=== TEXT SHOWN ===

Really Good Exposure is a one-woman show, a decade in the making; about a woman’s journey from child stardom to sex work…
Actor, writer and sex-work advocate Megan Prescott is to bring her critically acclaimed solo play Really Good Exposure to Soho Theatre, after a highly successful run at the 2024 Edinburgh Fringe Festival and sell out performances at Soho Rising Festival in February 2025.
After charming and alarming viewers in equal measure as red-haired twin Katie Fitch in Generation II of Channel 4’s Skins, Megan Prescott found herself needing to explore myriad occupations to keep the rent money coming in as she auditioned for new roles.
Desperate to continue acting, Megan worked as a nanny, a bartender, a bodybuilder, a gin distillery tour guide and a children’s entertainer in order to support herself in the decade following her Skins debut. But, as the cost of living crept ever higher and the jobs flexible enough to fit around auditions stopped paying enough to cover basic expenses, Megan started working as a stripper and subsequently an OnlyFans content creator.
Megan Prescott:
“I am immensely proud to use my own lived experience of these industries to highlight the inconsistencies of how we treat workers based on outdated societal stigma and our own internal bias. We’ve been inundated with portrayals of sex work in the media, often in projects that had absolutely no input from sex workers themselves. We’ve also seen a number of news stories and documentaries come out recently which highlight the ugly side of the acting industry, but actors aren’t often able to speak out for fear of being ostracised and losing work.”

=== ITEMS ===

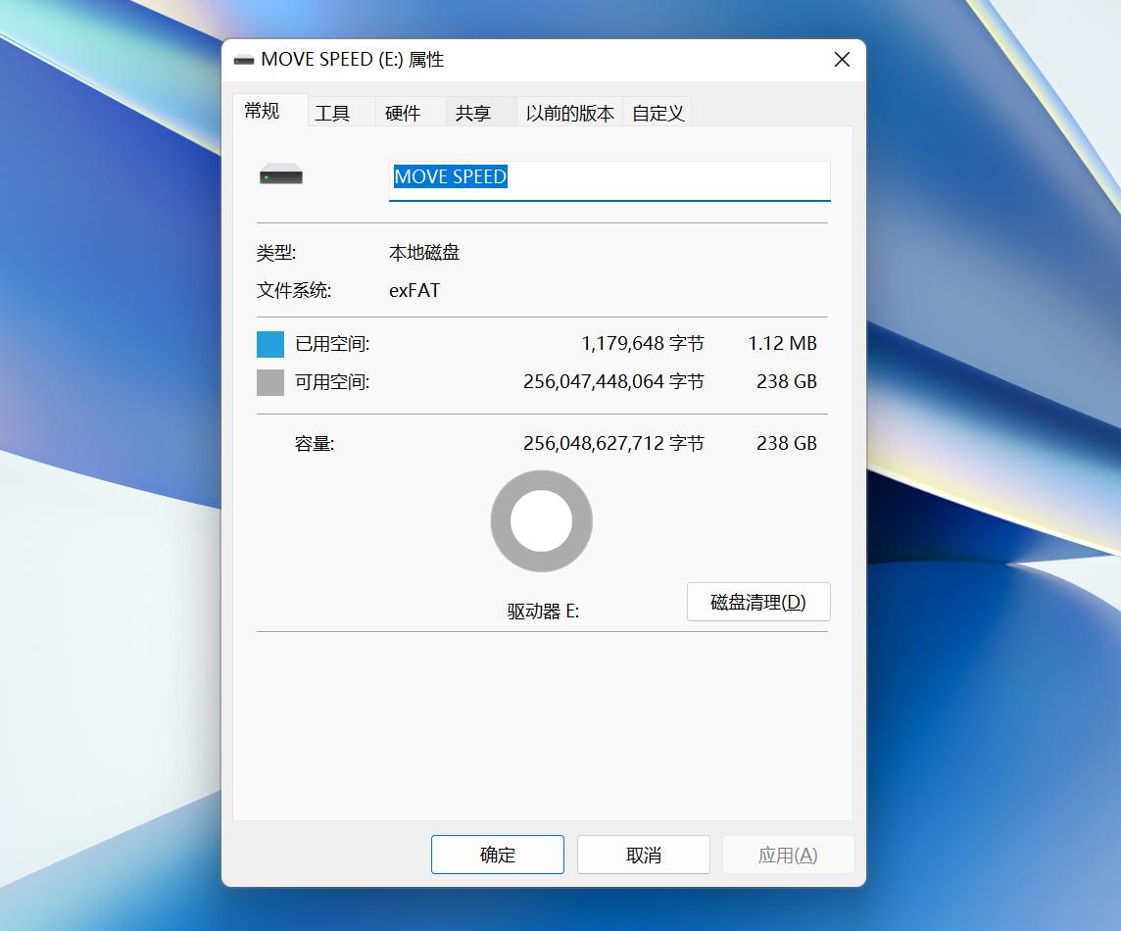Screen dimensions: 1121x931
Task: Click the 取消 button
Action: click(x=643, y=854)
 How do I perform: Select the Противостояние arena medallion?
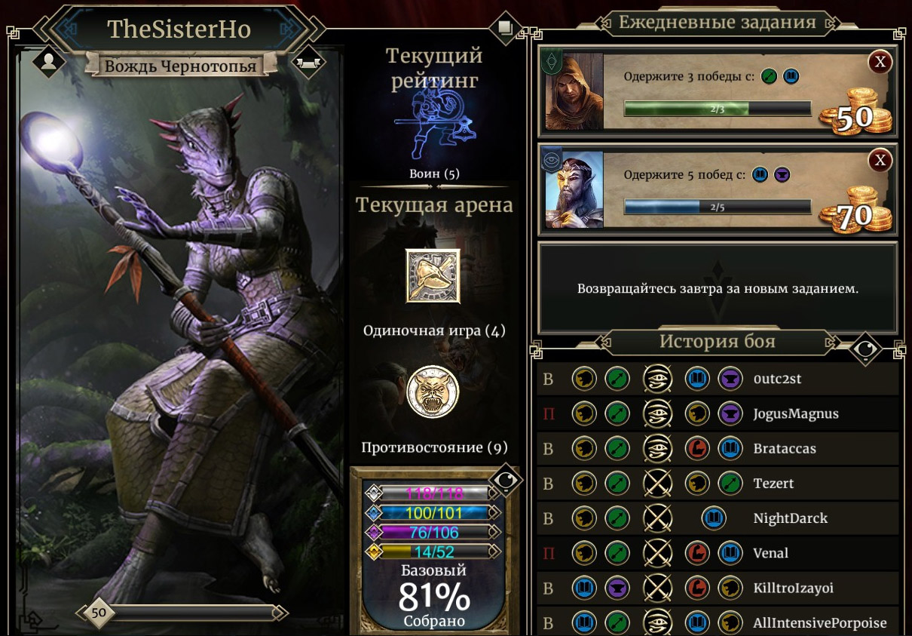coord(433,392)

===

WHAT YOU WILL DO:
(1) Answer these questions from the text about Really Good Exposure:
(a) At which festival did the play have a highly successful run in 2024?
(b) Which character did Megan Prescott play in Skins?
(c) In what two roles did Megan start working once her flexible jobs stopped covering basic expenses?
(2) Reproduce the passage from the text about Really Good Exposure, starting at "Desperate to continue" and ending at "OnlyFans content creator.".
This material is separate from the text about Really Good Exposure.

THE RESPONSES:
(1)
(a) The Edinburgh Fringe Festival.
(b) Katie Fitch, the red-haired twin, in Generation II of Channel 4's Skins.
(c) As a stripper and subsequently as an OnlyFans content creator.

(2)
Desperate to continue acting, Megan worked as a nanny, a bartender, a bodybuilder, a gin distillery tour guide and a children’s entertainer in order to support herself in the decade following her Skins debut. But, as the cost of living crept ever higher and the jobs flexible enough to fit around auditions stopped paying enough to cover basic expenses, Megan started working as a stripper and subsequently an OnlyFans content creator.